Foto: Reprodução – 27.jul.2020 / Reuters

O líder da Coreia do Norte, Kim Jong-un, acredita que seu país não precisará mais lutar em guerras porque seu arsenal nuclear garante a segurança da nação.“Com nosso impedimento nuclear autodefensivo confiável e eficaz, não haverá mais guerra na Terra, e a segurança e o futuro do nosso país estarão garantidos para sempre”, afirmou Kim em um discurso, citado pela agência de notícias norte-coreana KCNA nesta terça-feira (28).

Falando para um grupo de veteranos em comemoração ao 67º aniversário do armistício que, em tese, encerrou a Guerra da Coreia, kim disse que as armas nucleares vão permitir que a Coreia do Norte se defenda “contra qualquer ameaça por pressão ou militar de imperialistas e forças hostis”.

Há anos, a capital Pyongyang se refere à busca por armas nucleares como puramente defensiva e com o objetivo de impedir tentativas de invasão ou mudanças no regime.

Mas alguns especialistas dizem que esses armamentos vão encorajar o país, permitindo que o regime de Kim adote políticas mais hostis e belicosas, enquanto tenta impedir adversários de responderem a agressões de nível inferior.

Independente do motivo real de a Coreia do Norte buscar armas nucleares e mísseis balísticos necessárias a elas, os comentários de Kim feitos na segunda-feira são um importante lembrete de quão difícil será obter um acordo que preveja Pyongyang abandonando um programa que vê como essencial para sua sobrevivência.

A guerra que não acabou

O discurso de Kim surge em um dos feriados mais importantes da Coreia do Norte: o aniversário da “vitória do povo da Coreia na grande Guerra de Libertação da Pátria”, como os norte-coreanos se referem à Guerra da Coreia.

A maioria dos historiadores concordam que o conflito começou quando Kim Il-sung, avô do atual líder do país, invadiu a Coreia do Sul em uma tentativa de reunificar a Península Coreana através da força.
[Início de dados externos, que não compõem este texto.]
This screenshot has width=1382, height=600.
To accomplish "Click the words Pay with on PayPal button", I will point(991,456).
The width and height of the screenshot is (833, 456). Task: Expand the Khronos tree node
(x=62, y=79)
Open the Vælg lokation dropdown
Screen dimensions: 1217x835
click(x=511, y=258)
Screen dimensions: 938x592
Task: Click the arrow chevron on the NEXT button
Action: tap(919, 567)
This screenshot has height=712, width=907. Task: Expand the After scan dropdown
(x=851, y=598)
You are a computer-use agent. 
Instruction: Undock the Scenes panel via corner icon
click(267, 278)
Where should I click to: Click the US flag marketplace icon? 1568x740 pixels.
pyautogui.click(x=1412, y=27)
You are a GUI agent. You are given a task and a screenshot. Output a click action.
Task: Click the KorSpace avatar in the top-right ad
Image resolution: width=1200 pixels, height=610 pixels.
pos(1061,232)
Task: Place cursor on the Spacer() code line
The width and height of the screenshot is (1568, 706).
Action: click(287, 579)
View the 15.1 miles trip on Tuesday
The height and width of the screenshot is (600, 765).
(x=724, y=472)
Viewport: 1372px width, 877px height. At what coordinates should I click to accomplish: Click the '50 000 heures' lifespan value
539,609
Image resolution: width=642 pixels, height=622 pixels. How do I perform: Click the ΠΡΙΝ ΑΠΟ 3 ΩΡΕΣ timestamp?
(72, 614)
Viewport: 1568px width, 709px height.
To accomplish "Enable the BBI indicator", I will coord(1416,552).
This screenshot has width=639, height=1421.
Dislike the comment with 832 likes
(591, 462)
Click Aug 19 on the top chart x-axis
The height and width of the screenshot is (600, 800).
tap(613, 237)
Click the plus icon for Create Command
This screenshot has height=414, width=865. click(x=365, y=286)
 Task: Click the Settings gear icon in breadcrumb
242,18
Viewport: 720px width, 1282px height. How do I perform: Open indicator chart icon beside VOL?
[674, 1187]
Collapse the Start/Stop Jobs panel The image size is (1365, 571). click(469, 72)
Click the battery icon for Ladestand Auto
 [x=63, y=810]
Contudo, o Norte ensina seus cidadãos que o conflito começou quando os Estados Unidos e a Coreia do Sul marcharam para o Norte – e que Pyongyang venceu a guerra graças à liderança de Kim Il-sung.

Tecnicamente, o conflito ainda está em andamento, já que as partes envolvidas assinaram uma trégua, mas não um acordo de paz, no dia 27 de julho de 1953, que levou ao fim das hostilidades.

Nas décadas seguintes, a Coreia do Norte alertou seu povo que a ameaça de invasão ao país persiste, mesmo que a guerra tenha caído no esquecimento dos norte-americanos.

Apesar de alguns otimistas acreditarem que o encontro de Kim com o presidente dos EUA, Donald Trump, em Singapura em junho de 2018 pudesse levar a um grande avanço na relação entre as duas partes, as conversas entre Washington e Pyongyang com relação à questão nuclear falharam em fazer qualquer progresso tangível.

Os norte-coreanos indicaram que estão abertos a um novo encontro entre Trump e Kim, mas as chances para isso parecem obscuras.

Kim Yo-jong, irmã de Kim Jong-un e possivelmente a segunda pessoa mais poderosa da Coreia do Norte, disse no começo deste mês que os EUA precisariam adotar uma nova estratégia de negociação se a Coreia do Norte concordasse com uma reunião futura entre os dois líderes.

Ela também afirmou que acredita que os parâmetros de negociação entre os dois países precisam mudar e focar no “afastamento da hostilidade [dos EUA]” em relação à Coreia do Norte.

A Coreia do Norte acusa há anos os EUA de empregar o que chama de “política hostil” contra o regime de Kim, destacando a aliança de Washington com a Coreia do Sul e seu comprometimento em proteger os sul-coreanos sob o “guarda-chuva nuclear” dos EUA.

“Queremos deixar claro que isso não necessariamente significa que a desnuclearização não é possível”, disse o líder norte-coreano em um um comunicado publicado pela KCNA.

“Mas o que queremos dizer é que isso não é possível agora. Lembro aos EUA que a desnuclearização da Península Coreana pode ser alcançada apenas quando houver grandes mudanças do outro lado.”